• [課題の説明]: 以下の行のうち、「button」という語を含むものをすべて書き写して示してください。大文字と小文字は区別します。

##########

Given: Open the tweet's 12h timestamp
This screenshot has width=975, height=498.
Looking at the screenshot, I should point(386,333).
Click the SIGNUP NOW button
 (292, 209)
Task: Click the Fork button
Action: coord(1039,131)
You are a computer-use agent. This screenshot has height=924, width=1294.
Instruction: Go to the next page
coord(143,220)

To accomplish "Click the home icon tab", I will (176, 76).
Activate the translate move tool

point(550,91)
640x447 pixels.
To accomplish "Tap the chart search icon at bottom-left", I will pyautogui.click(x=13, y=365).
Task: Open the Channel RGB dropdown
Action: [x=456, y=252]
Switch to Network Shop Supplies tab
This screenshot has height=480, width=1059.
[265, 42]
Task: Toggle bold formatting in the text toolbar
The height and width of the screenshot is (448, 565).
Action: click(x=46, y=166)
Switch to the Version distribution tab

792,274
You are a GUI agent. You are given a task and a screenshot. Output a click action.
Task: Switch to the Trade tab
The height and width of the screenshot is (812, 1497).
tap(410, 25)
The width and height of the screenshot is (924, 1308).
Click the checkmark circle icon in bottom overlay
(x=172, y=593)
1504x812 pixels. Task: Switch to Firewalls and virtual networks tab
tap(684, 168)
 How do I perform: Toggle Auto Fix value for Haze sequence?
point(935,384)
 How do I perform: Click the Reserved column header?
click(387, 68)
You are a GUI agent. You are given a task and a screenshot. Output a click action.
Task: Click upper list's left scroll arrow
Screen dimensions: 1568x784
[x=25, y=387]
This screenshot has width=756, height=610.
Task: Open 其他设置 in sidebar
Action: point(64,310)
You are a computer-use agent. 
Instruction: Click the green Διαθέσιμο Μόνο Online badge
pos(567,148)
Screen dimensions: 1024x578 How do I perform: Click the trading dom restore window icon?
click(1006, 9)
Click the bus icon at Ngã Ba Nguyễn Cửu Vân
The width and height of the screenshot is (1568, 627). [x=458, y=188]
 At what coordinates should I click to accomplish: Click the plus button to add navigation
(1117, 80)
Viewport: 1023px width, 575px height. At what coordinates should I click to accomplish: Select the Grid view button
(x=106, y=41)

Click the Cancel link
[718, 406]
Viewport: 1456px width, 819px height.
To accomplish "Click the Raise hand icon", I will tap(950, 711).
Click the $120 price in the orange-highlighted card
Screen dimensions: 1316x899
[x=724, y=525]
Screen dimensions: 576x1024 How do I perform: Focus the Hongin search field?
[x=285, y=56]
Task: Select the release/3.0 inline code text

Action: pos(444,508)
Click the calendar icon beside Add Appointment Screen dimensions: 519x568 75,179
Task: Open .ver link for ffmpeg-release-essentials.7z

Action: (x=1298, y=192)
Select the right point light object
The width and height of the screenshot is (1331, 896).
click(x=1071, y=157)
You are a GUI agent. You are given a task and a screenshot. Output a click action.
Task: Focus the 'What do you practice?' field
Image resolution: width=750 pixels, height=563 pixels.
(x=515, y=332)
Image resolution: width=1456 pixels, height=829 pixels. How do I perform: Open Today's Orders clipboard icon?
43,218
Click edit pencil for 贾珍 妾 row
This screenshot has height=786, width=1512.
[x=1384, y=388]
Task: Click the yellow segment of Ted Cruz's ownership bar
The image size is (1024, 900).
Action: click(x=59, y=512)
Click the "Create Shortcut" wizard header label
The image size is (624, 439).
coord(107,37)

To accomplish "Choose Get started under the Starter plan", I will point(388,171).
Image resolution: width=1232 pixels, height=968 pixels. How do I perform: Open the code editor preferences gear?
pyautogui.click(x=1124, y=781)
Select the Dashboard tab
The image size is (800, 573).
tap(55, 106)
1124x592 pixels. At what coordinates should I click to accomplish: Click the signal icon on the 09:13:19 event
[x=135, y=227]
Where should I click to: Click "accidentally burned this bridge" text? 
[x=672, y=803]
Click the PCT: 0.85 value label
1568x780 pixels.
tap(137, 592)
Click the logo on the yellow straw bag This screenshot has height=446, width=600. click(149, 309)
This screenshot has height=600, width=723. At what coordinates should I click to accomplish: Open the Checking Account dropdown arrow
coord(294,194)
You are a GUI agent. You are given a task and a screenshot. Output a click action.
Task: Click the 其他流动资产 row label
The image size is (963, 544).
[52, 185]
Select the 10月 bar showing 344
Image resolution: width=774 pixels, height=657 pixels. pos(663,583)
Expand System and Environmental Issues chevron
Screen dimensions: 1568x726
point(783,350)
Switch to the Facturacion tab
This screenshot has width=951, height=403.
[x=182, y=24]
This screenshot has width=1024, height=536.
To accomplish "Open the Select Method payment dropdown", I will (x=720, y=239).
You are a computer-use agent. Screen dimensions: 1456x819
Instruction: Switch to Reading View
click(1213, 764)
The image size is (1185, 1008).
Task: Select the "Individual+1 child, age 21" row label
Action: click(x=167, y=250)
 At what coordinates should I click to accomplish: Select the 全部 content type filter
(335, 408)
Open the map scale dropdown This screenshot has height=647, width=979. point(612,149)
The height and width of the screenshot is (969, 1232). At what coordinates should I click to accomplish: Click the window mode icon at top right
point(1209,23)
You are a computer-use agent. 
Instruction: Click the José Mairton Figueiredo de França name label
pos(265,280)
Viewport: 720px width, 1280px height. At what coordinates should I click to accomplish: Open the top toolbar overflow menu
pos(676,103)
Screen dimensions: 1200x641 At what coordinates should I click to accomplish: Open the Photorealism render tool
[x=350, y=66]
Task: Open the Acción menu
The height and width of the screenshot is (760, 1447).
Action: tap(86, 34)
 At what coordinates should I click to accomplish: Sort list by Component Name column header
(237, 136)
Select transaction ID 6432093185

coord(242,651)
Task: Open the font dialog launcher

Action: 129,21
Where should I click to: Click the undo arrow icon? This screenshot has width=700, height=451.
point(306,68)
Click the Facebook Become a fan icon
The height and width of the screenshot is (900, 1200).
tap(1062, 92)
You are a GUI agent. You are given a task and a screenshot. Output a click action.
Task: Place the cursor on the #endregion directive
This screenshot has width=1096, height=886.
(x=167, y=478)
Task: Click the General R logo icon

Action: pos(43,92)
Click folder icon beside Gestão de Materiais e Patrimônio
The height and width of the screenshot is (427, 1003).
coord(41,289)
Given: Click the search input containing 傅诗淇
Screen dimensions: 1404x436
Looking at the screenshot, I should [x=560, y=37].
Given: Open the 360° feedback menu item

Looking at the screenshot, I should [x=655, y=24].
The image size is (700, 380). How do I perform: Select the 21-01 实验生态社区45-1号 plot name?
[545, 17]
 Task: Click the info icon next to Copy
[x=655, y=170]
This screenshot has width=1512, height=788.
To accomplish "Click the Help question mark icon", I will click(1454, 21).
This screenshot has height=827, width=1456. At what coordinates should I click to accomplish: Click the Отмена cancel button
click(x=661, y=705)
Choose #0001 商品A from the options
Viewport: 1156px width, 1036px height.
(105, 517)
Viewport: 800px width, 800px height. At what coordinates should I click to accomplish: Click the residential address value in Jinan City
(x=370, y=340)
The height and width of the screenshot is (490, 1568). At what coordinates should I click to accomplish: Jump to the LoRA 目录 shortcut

##########

• [課題の出力]:
Click the SIGNUP NOW button
Task: Click the Fork button
 At what coordinates should I click to accomplish: Click the plus button to add navigation
Viewport: 1023px width, 575px height. At what coordinates should I click to accomplish: Select the Grid view button
This screenshot has height=827, width=1456. At what coordinates should I click to accomplish: Click the Отмена cancel button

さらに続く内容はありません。